▶ **WORK INSTRUCTIONS**:
Tally the lines in the following entries that include the word "agent"; state only the total.

▶ **SUPPLIED MATERIAL**:
▼▼▼

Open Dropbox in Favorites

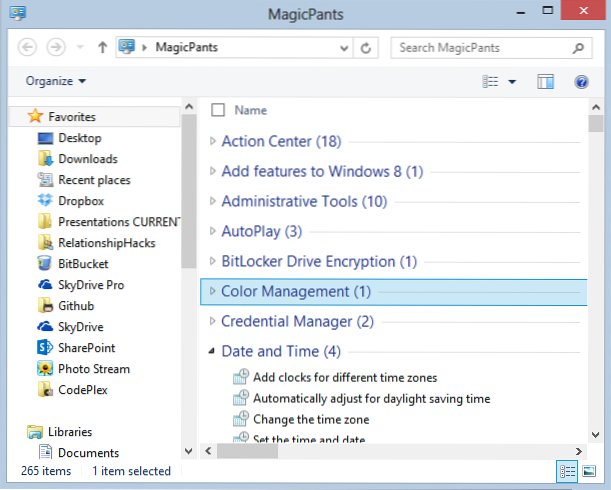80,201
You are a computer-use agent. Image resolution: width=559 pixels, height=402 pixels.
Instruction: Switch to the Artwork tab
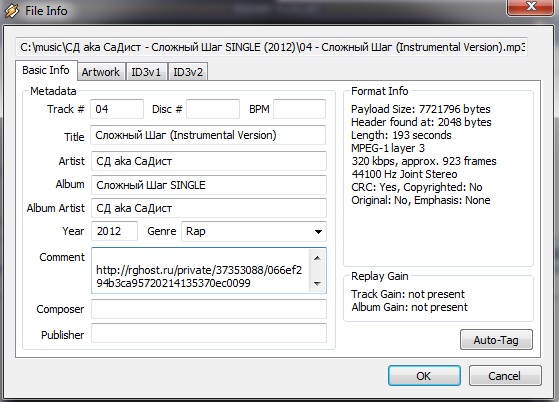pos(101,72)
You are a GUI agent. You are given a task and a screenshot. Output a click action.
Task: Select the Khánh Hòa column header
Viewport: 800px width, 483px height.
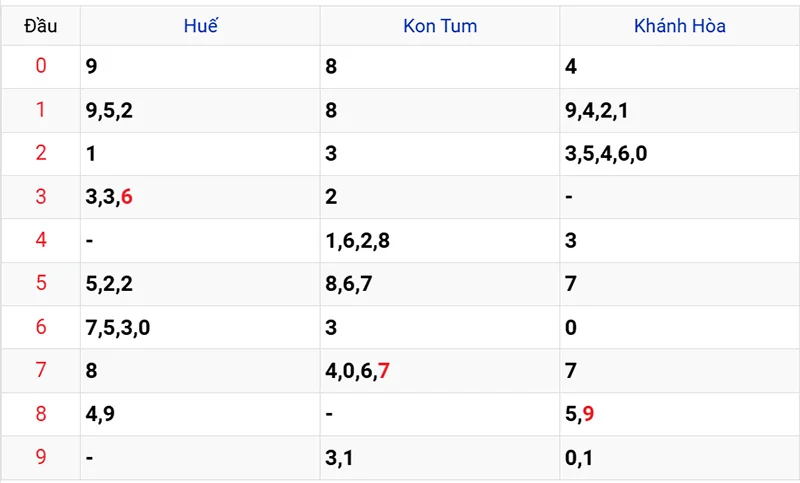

▲▲▲
▼▼▼

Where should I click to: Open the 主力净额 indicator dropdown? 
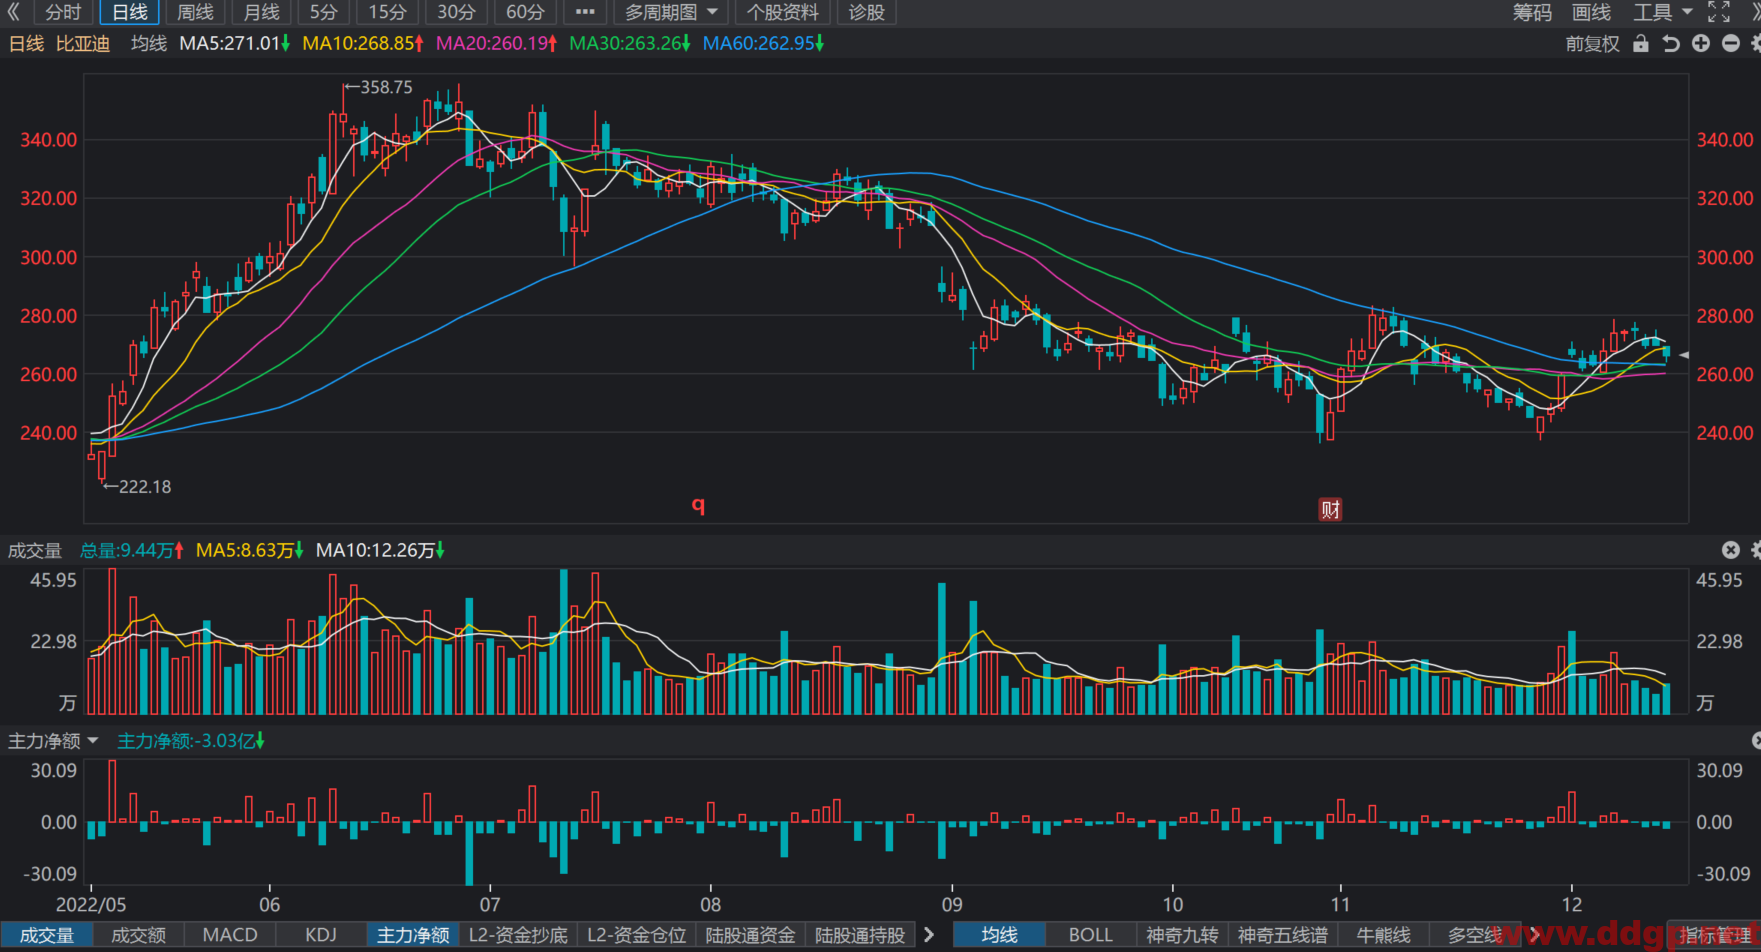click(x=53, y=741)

▲▲▲

▶ **EXERCISE ANSWER**:
2